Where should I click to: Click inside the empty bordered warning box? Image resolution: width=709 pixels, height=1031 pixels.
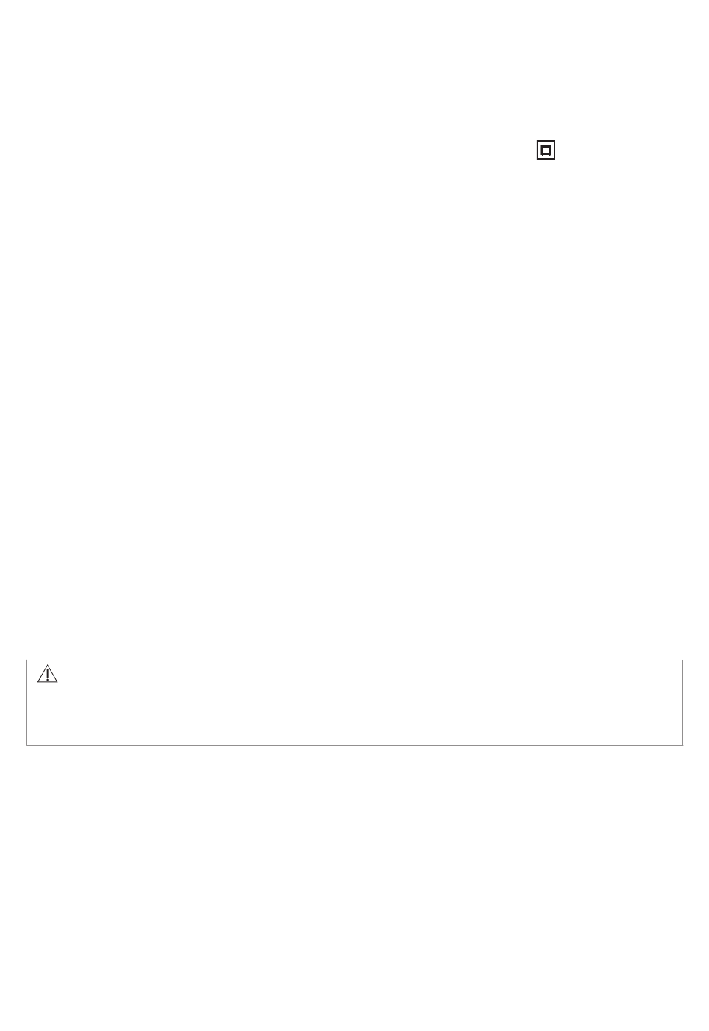click(355, 703)
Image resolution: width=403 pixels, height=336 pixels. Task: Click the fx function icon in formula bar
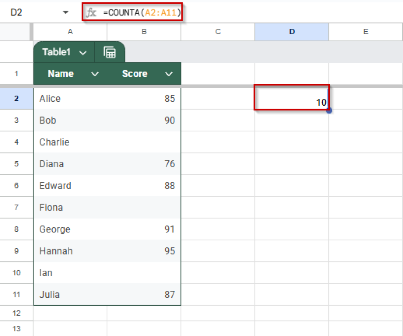[x=91, y=13]
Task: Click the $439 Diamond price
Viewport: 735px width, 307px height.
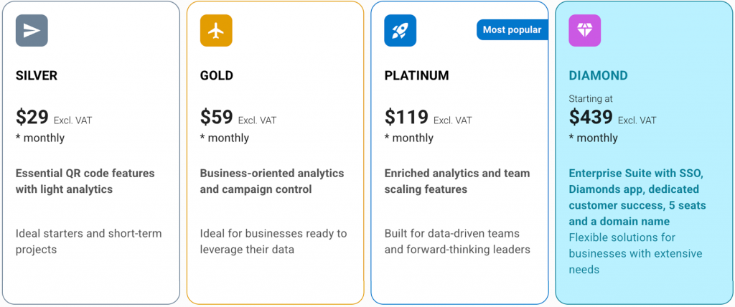Action: (x=591, y=117)

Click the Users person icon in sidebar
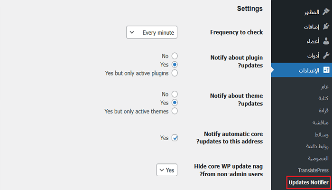pos(326,41)
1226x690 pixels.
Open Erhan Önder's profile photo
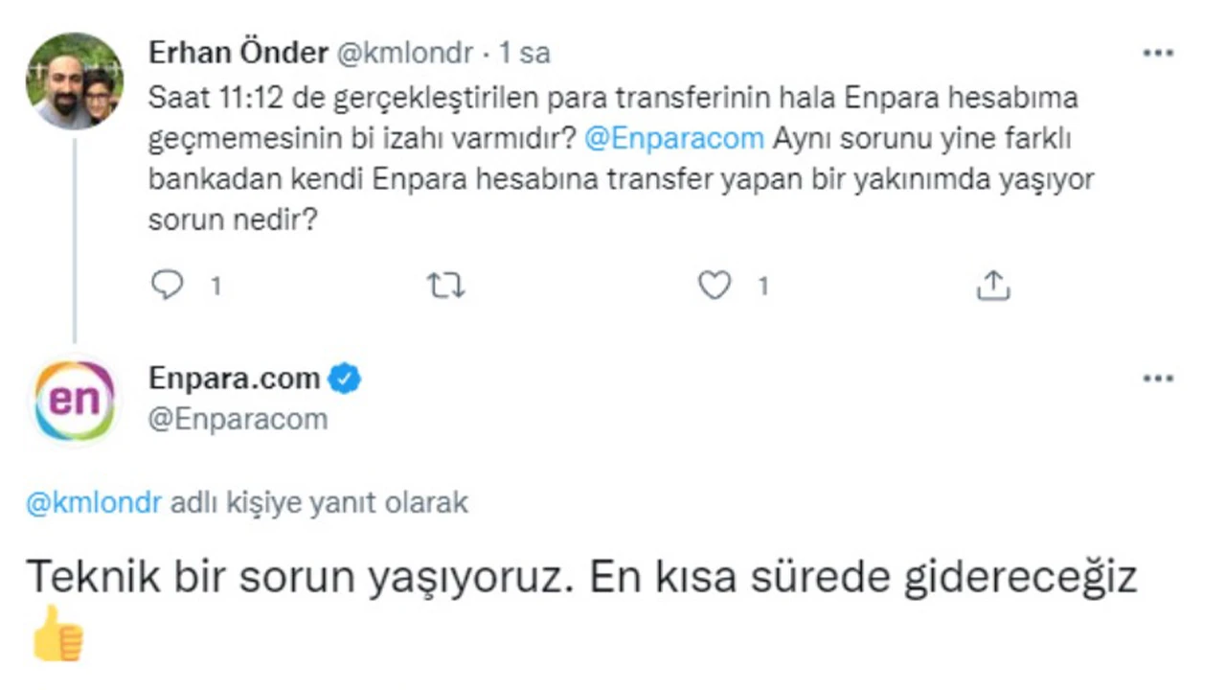pos(74,81)
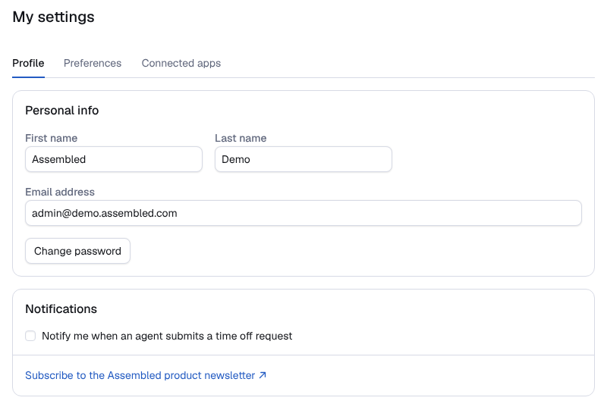Screen dimensions: 607x407
Task: Focus the Last name field containing Demo
Action: (304, 159)
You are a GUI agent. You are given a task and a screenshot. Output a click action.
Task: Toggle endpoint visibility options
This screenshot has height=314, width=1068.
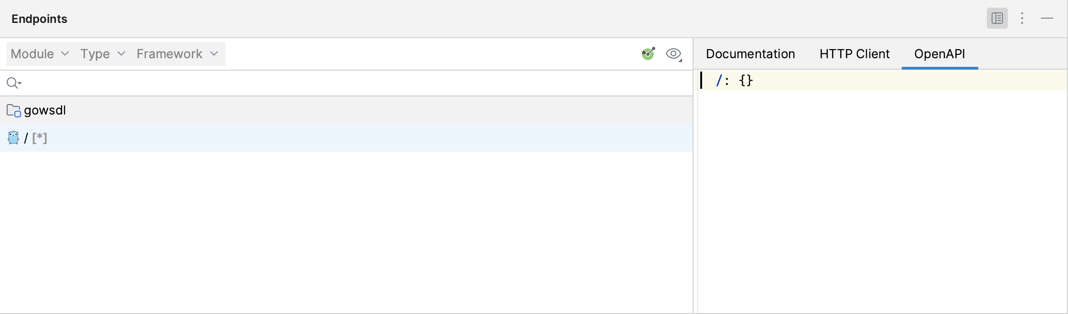[673, 54]
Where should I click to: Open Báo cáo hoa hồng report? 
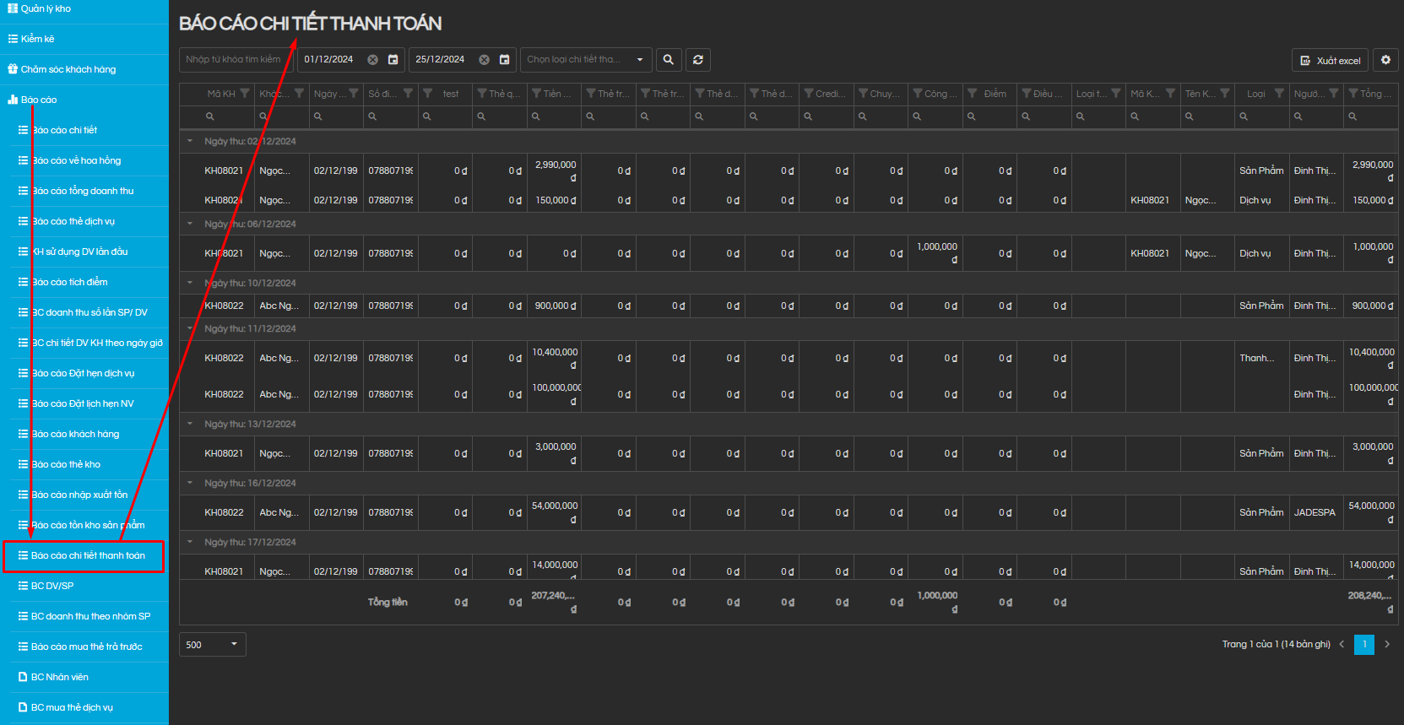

Exercise objective -
Set down the line containing "Viewport: 735px width, 307px height." and every line after it up to the end of the material, exactly as written, but not the pictures.

Task response -
Viewport: 735px width, 307px height.
Action: (x=591, y=117)

Click the Users person icon in sidebar
pos(326,41)
1226x690 pixels.
Open Erhan Önder's profile photo
pos(74,81)
Screen dimensions: 607x407
Task: Focus the Last name field containing Demo
Action: (304, 159)
You are a GUI agent. You are given a task and a screenshot. Output a click action.
Task: Toggle endpoint visibility options
This screenshot has height=314, width=1068.
[673, 54]
Where should I click to: Open Báo cáo hoa hồng report? 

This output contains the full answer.